Posted: April 29, 2019 Filed under: Arizona, Indoor Recreation Center | Tags: Contractor, duty, employee handbook, Flip, Handbook, Indoor Trampoline Park, Legal Duty, Safety Rules, Somersault, Trampoline, Trampoline facility, Trampoline Park Leave a commentThe parent company knew the employee handbook, which contained safety rules, which was given to the companies operating trampoline parks would be used to keep the customers of the parks safe. When the employee handbook was badly written, the parent company was liable to the injured plaintiff.
We have seen this before in Bad luck or about time, however, you look at this decision, you will change the way you work in the Outdoor Recreation Industry. A second case will create greater concern and liability for actions of “safety” experts in the outdoor recreation industry.
Citation: Haines v. Get Air Tucson Incorporated, et al., 2018 U.S. Dist. LEXIS 180500, 2018 WL 5118640
State: Arizona, United States District Court, D. Arizona
Plaintiff: Blake Haines
Defendant: Get Air Tucson Incorporated, et al
Plaintiff Claims: Negligence and Gross Negligence
Defendant Defenses:
Holding: for the Plaintiff on the negligence claim and for the defendants on the Gross Negligence claim
Year: 2018
Summary
A prior company of some sort created safety rules in an employee handbook which were poorly written. The prior or parent company gave these rules to the trampoline parks to use. A plaintiff argued, successfully, the parent company was liable to him because the rules were poorly written, and the court agreed.
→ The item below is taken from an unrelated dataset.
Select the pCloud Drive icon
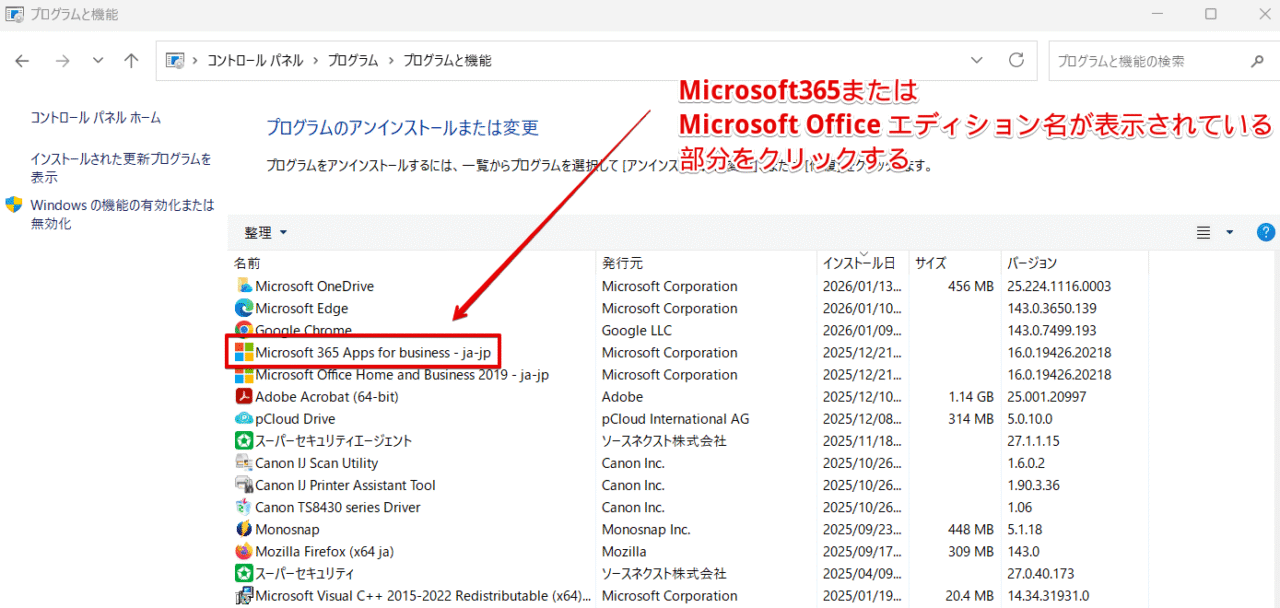 pyautogui.click(x=243, y=418)
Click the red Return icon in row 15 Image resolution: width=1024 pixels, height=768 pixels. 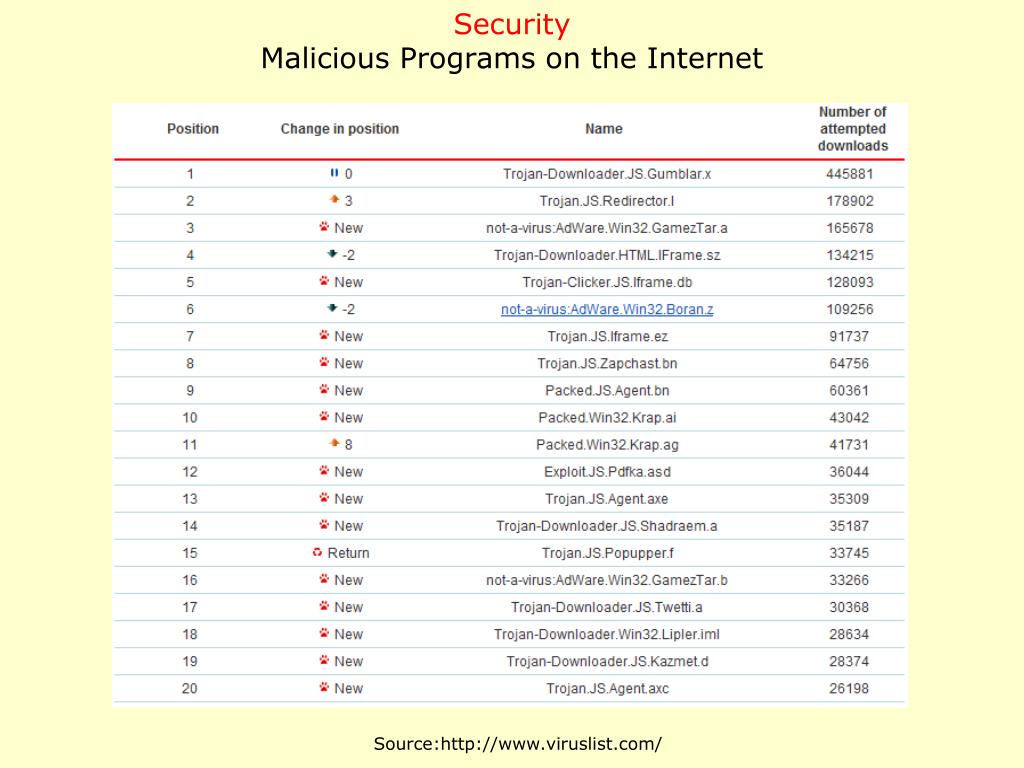pos(317,552)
Third party contractors are increasingly brought into lawsuits because of their actions. The contractors are hired to decrease the risk to the customers, and the courts are holding when they fail, they are liable for their actions.
Facts
These facts on how the injury occurred, and the relationship between the parties came from a different decision in this case.
On September 8, 2013 Haines was at the Get Air Tucson indoor trampoline park and performed a move where he flipped multiple times off of a platform and into a foam pit. Haines “suffered catastrophic injuries from the maneuver, including fractured cervical vertebrae resulting in paralysis.” Following this incident, Haines filed suit in Pima County Superior Court on September 5, 2014 against the following defendants: Get Air Tucson, Inc.; Get Air Tucson Trampolines, LLC; Get Air Management, Inc.; Get Air, LLC; Trampoline Parks, LLC; Patti Goodell; Jacob Goodell; Kiersten Goodell; Scott Goodell; Alan McEwan Jr.; Val Iverson, individually and as owner or operator of Trampoline Parks, LLC; Jane and/or John Does #s 1-20; ABC Corporations 1-10; XYZ Partnerships 1-10; and ABC Limited Liability Corporations (LLCs) 1-10. Haines alleged claims for negligence, negligent design, negligence in safety standards, negligent supervision, negligent hiring and training of personnel, piercing the corporate veil, and punitive damages. Id.
There are three parties to this lawsuit. The plaintiff who was injured at the Defendant Get Air Tucson’s facility, Get Air Tucson and GALLC. GALLC was a former trampoline park that is no longer in business but seemingly a parent company?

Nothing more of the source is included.